Cathleen Quinn was also appointed as vice president, creative development center for fine fragrances. Quinn will provide strategic alignment to perfumers by managing all creative development resources in North America, including evaluation, marketing and laboratories. With 13 years of management experience in the marketing and creative development of fine fragrance, Quinn relocated from Firmenich's global fine fragrance center in Paris where she served as vice president of creative marketing. Marc Salmon also assumed the role of vice president of sales for fine fragrance North America.
Firmenich's business is broken down into four segments, which include fine fragrances, personal care, home care and ingredients, which is the backbone of the company's success. The company has placed a strong emphasis on research — both in terms of ingredients and marketing — to develop a creative edge as competition to win briefs remains fierce. Vittoria stressed Firmenich's investment in creating new molecules. The company has been plowing 10 percent of its annual sales into research and development with an eye to discovering new ingredients. Firmenich spends up to $2 million per new molecule on various regulatory and safety approvals and comes out with five to 10 new ingredients per year.
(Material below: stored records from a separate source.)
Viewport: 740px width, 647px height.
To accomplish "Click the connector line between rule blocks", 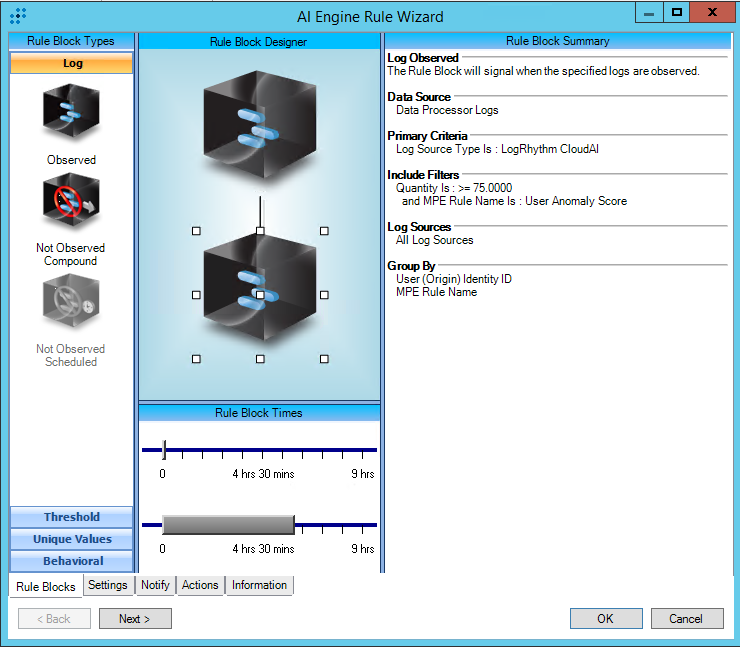I will tap(260, 211).
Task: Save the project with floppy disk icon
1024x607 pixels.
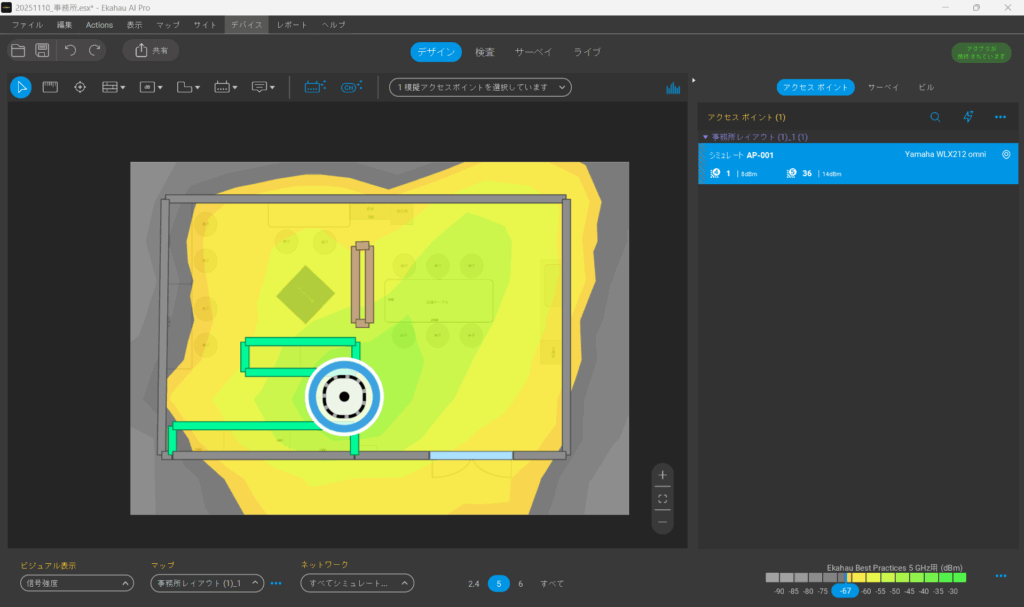Action: point(42,50)
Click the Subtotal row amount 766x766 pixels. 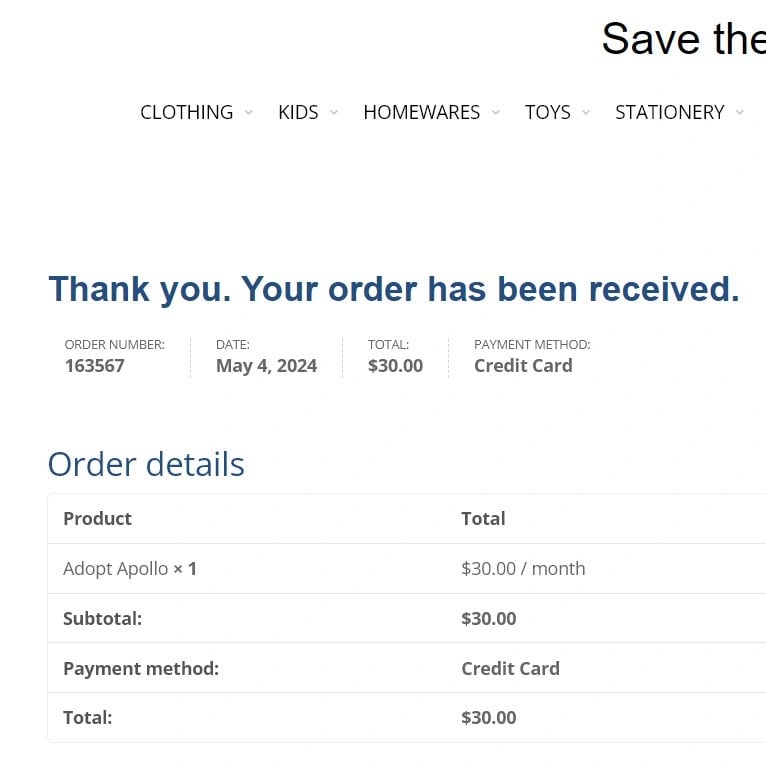489,619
"Forty percent of our fragrance ingredients are [proprietary] Firmenich molecules," said Armand de Villoutreys, the group's vice president of fragrance worldwide. "Of those, 20 percent are captives only used by our perfumers, so the product is unique and cannot be counterfeited."
Recent developments include a new extraction method to create a jasmine sambac note.
"It is a superior quality of natural jasmine. It completely matches the flower, avoiding the burnt effect that is often a result of using other extraction methods," maintains Firmenich perfumer Olivier Cresp.